### What to produce
Put every line of the entries below into a numbered list, skipping blank lines and leaving out the pictures.

### Item position entries

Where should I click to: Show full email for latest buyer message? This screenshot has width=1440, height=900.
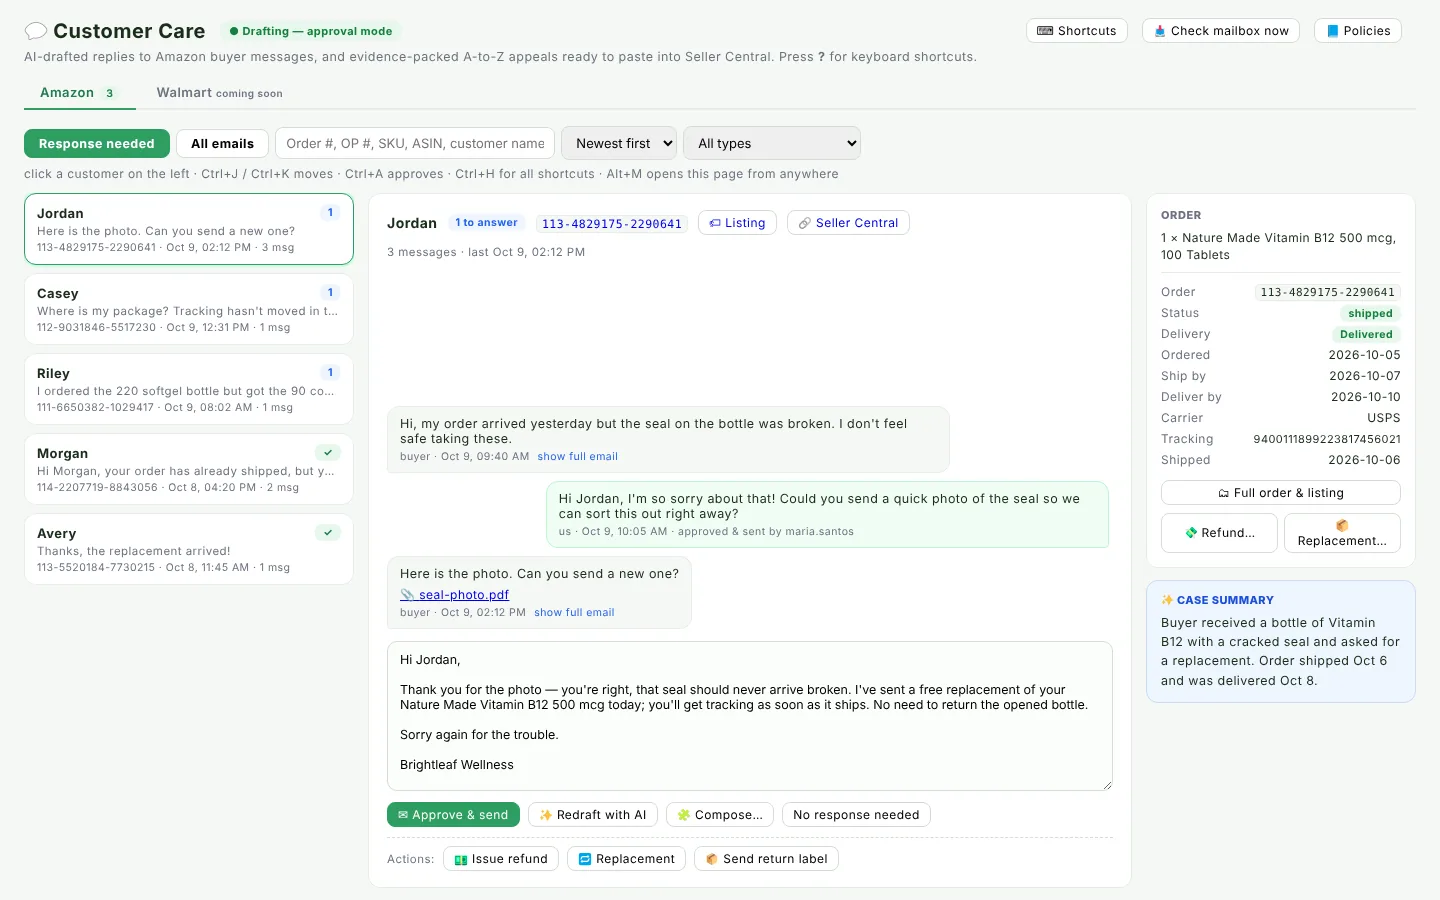(574, 613)
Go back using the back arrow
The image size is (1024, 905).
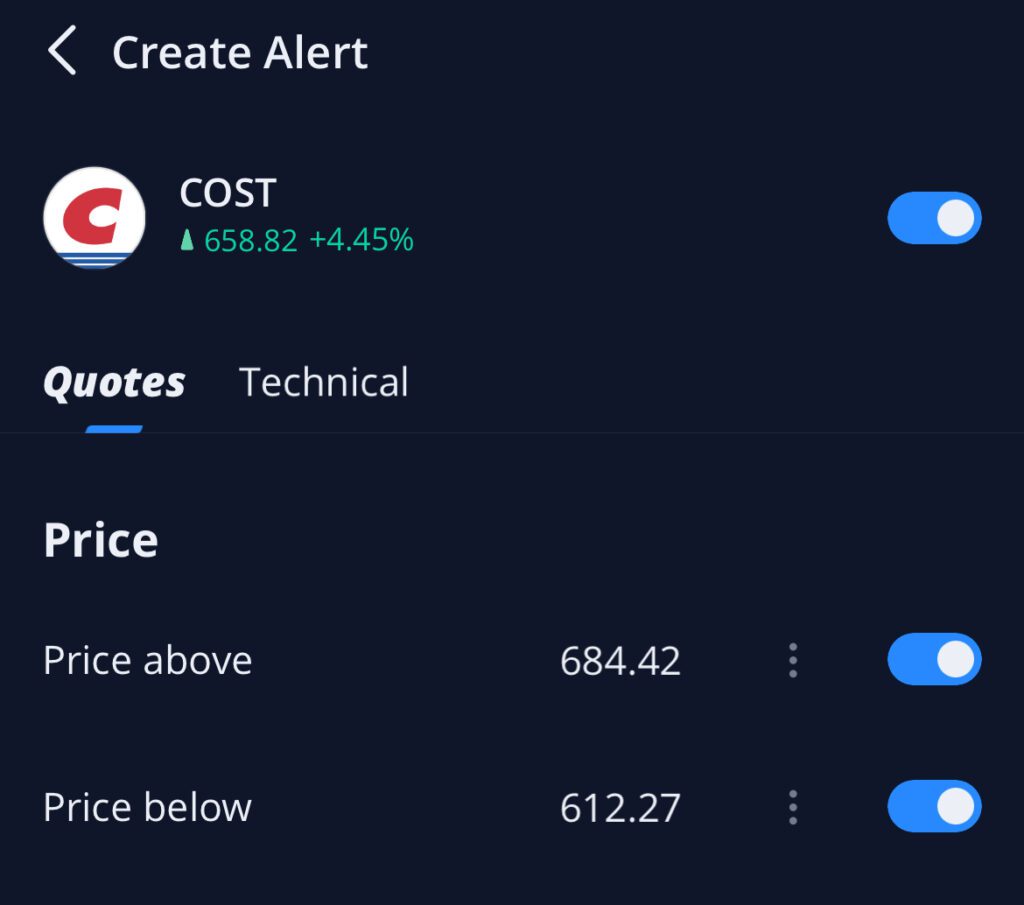click(62, 52)
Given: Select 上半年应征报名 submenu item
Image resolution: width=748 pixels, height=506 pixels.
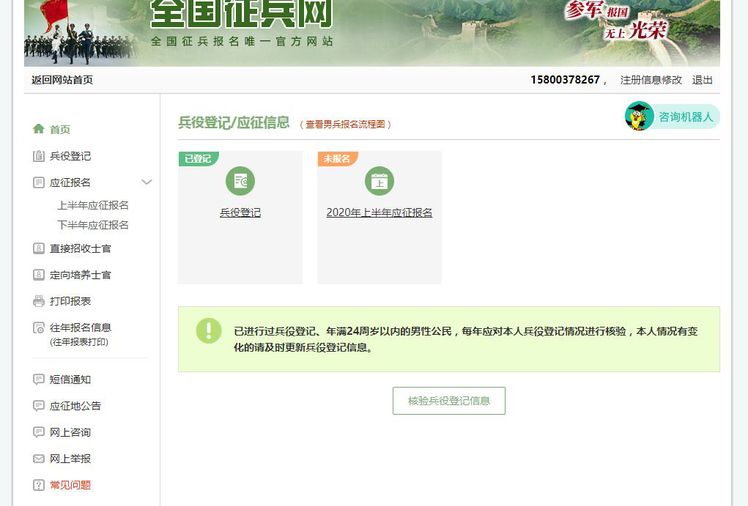Looking at the screenshot, I should pos(93,205).
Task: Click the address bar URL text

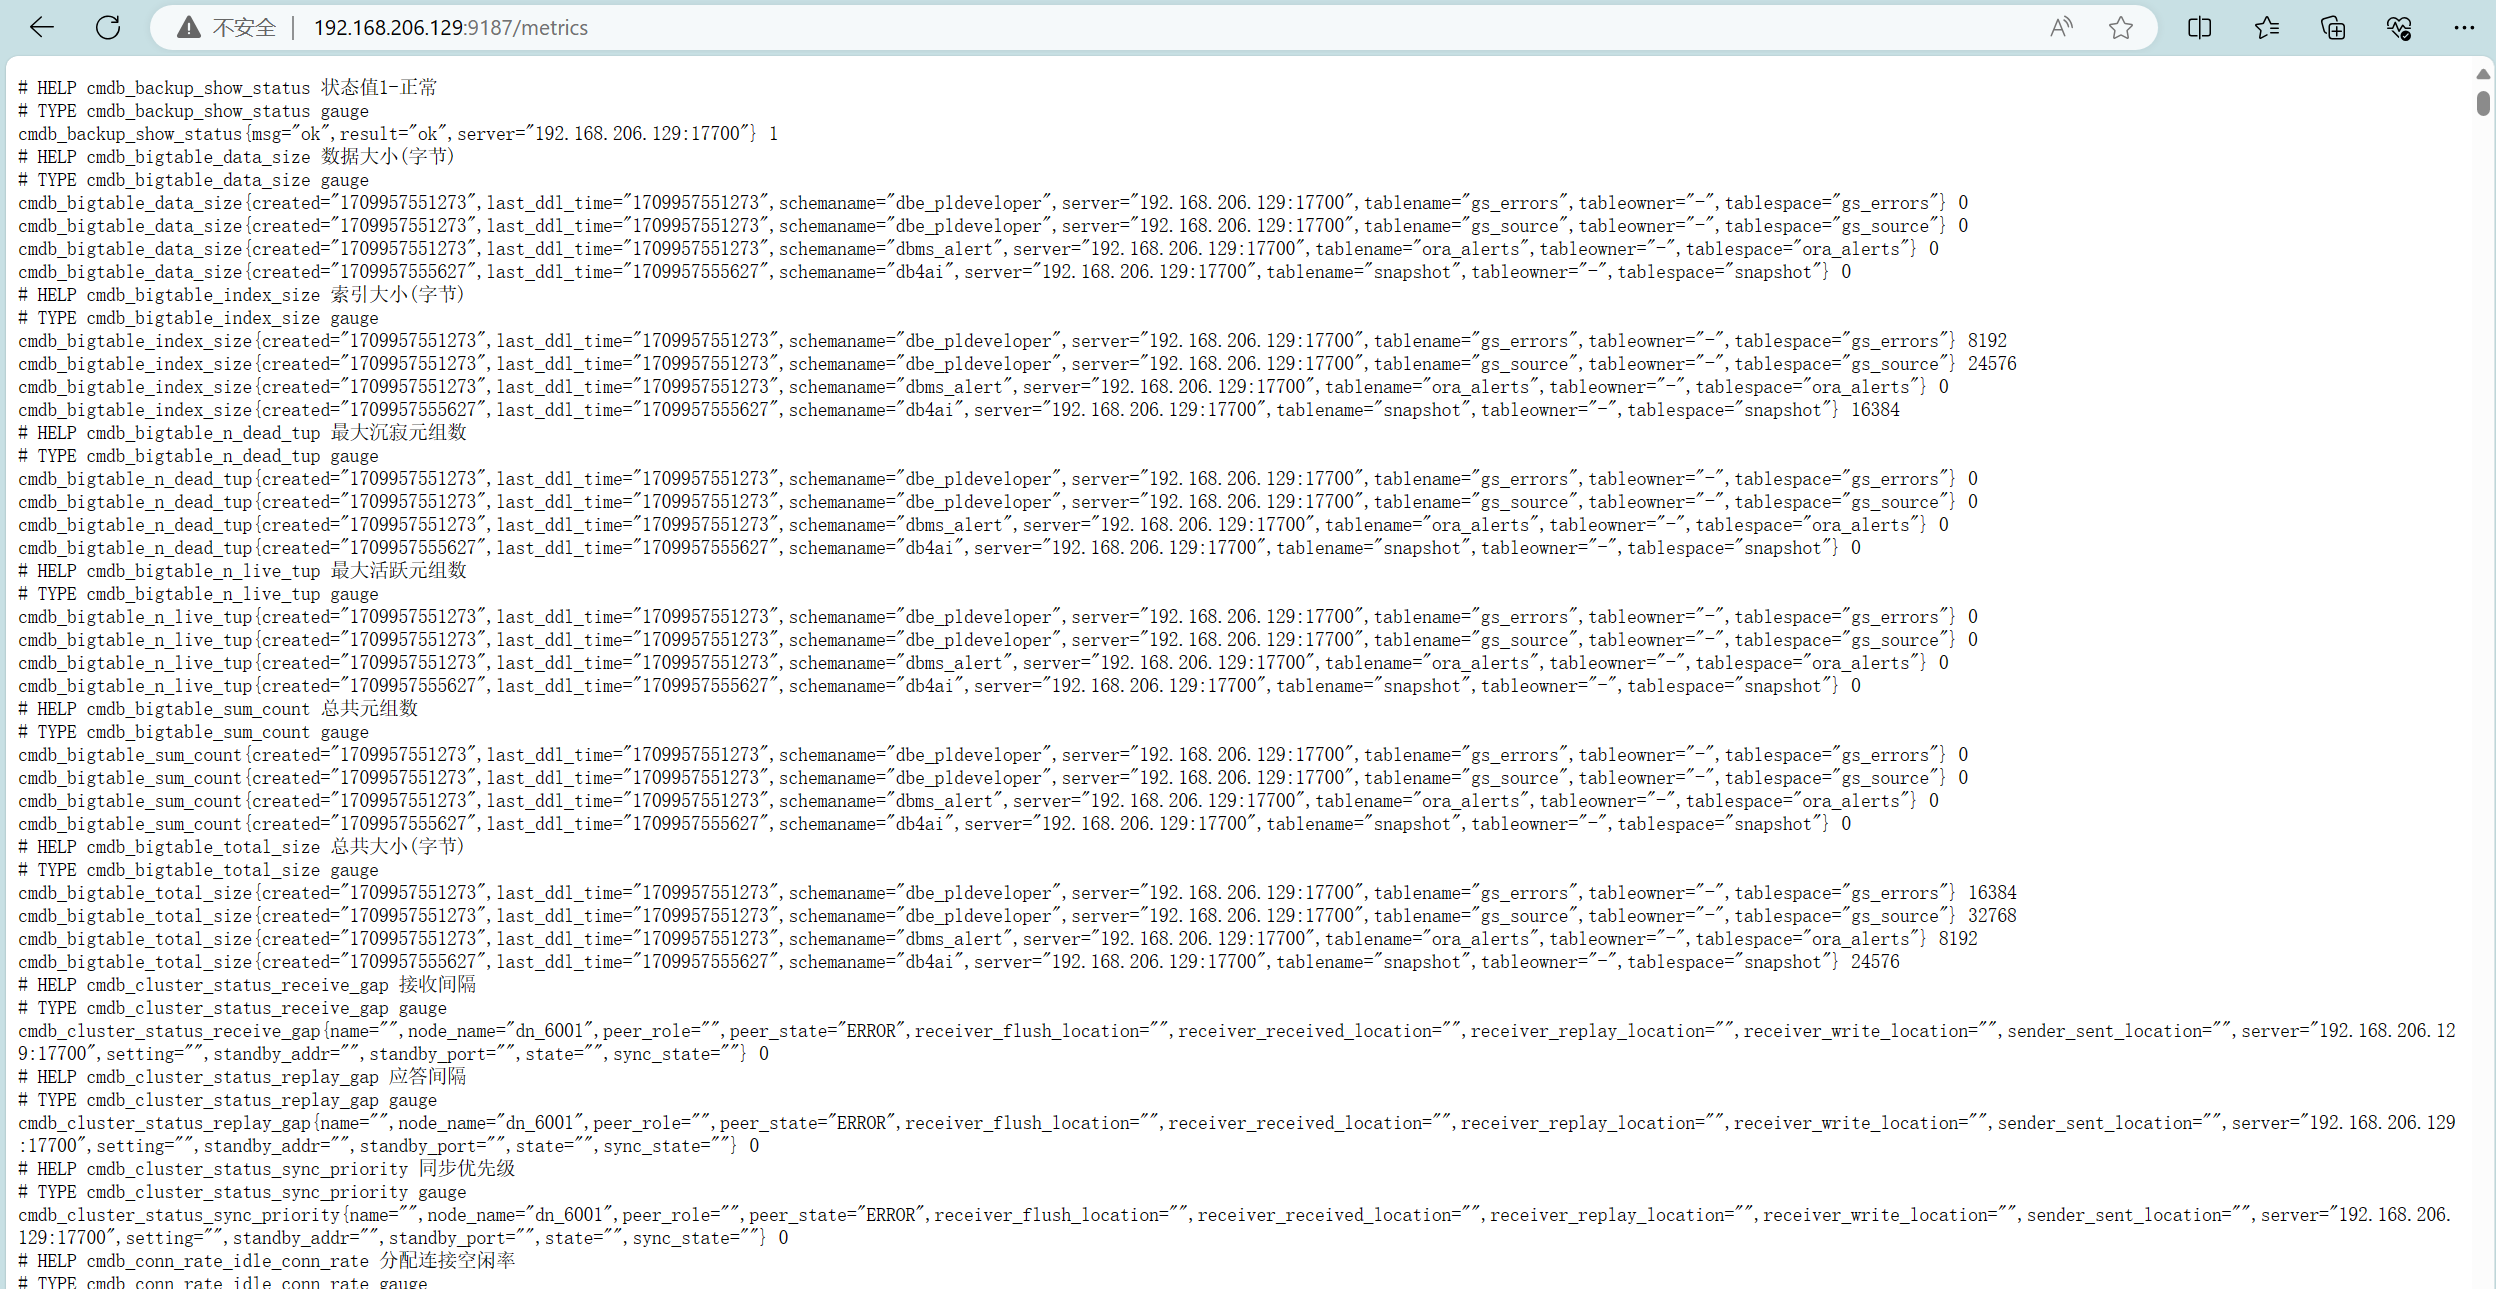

### Exercise answer
1. Where should I click to: Show full email for latest buyer message? This screenshot has width=1440, height=900.
2. (574, 613)
3. Go back using the back arrow
4. The image size is (1024, 905).
5. click(62, 52)
6. Given: Select 上半年应征报名 submenu item
7. Image resolution: width=748 pixels, height=506 pixels.
8. Looking at the screenshot, I should pos(93,205).
9. Task: Click the address bar URL text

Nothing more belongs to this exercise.